The Legacy has kept restrictions on its residents, limiting dining to within their own apartments unless in a group of three to four outdoors. Social activities such as bingo and happy hours have been curtailed. The social isolation and the fear of catching a fatal virus have been rough, and residents are eager to resume pre-pandemic socializing.
“Our children do visit, but we sit behind a plexiglass wall and talk,” Jean said. “During Christmas time, you see all the commercials of gift exchanges with families and people grab each other and hug and kiss each other, and that made me very sad because I haven’t been able to feel my children.”
The state determines which vaccine will be used — Pfizer or Moderna. Orth learned near press time Monday, that The Legacy will receive the Pfizer vaccine, which like the Moderna vaccine requires two doses.
The first day will be open to the residents and staff willing to take the vaccine, and 21 days later, they will receive the second dose.
“We’ve had really strong support for the vaccine and the indication is that many and most of our residents are not only willing but also excited to be vaccinated,” Orth said. “Compared to the residents, I think the feelings among the employees are a little more mixed.”

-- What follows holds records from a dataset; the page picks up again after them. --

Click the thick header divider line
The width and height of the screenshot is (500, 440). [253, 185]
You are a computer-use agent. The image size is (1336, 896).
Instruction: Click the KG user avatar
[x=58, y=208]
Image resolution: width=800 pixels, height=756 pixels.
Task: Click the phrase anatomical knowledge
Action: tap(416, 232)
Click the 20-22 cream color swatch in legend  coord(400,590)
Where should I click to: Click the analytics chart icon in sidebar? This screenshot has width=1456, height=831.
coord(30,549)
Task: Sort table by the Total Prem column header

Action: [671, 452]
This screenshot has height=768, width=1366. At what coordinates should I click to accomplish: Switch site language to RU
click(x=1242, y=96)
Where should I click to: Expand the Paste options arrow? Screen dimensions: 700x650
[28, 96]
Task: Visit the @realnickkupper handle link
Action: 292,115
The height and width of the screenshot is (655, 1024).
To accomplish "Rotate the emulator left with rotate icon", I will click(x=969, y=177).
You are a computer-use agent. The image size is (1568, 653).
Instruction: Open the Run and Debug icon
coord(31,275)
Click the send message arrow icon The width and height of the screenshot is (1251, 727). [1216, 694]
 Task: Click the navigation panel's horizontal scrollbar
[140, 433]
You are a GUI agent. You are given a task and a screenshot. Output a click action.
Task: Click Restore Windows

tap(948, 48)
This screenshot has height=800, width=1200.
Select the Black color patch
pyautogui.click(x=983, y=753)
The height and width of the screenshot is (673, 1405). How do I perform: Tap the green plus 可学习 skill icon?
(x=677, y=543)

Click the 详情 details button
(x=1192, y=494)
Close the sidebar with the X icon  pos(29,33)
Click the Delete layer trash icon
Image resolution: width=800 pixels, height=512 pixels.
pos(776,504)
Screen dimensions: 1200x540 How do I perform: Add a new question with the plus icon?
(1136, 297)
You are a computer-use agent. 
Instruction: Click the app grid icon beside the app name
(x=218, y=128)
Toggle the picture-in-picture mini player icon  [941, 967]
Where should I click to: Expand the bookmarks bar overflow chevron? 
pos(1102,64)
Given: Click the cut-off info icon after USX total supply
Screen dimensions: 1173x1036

The Legacy’s Director of Rehabilitation Kathy Merrill echoes that sentiment among employees, saying there’s apprehension surrounding the vaccine, given its novelty and lack of history.
But the pandemic has greatly impacted the occupational and physical therapy industry, and she feels fortunate that therapists at The Legacy have been able to keep their jobs doing certified nurse assistant work and fulfill other various duties. Merrill even took people’s temperatures in the Villas for a few weeks.
With the vaccine, she hopes there’s an opportunity to get back to doing more of what she loves as both a director of rehabilitation and an occupational therapist.
“Being in a management position, it’s incumbent upon me to set an example, get the vaccine and show that it’s OK,” Merrill said. “I’m going to go ahead and get it, and just continue to go to work every day and have a positive attitude and a positive outlook about 2021. I need to set that example for the therapists.”
Orth said that the vaccine will not be mandatory for residents or employees, and that The Legacy is actively providing information to educate its residents and workers on the efficacy of the vaccines. In the past, when employees didn’t receive the flu shot, they were required to wear a mask during flu season.
But being among the first in the nation to receive it is a privilege. Willow Bend residents and employees will receive their first dose on Jan. 2; on Dec. 27 Jean marked another day off her calendar of waiting.
“I try not to wish my time away,” Weinfeld said. “I don’t want to wish my time away now, because it’s so valuable, but I’m having a hard time waiting. I keep thinking back to ‘The Christmas Story’: One more sleep till you get up and it’s Christmas. We have six more sleeps until we get up and we get our vaccine.”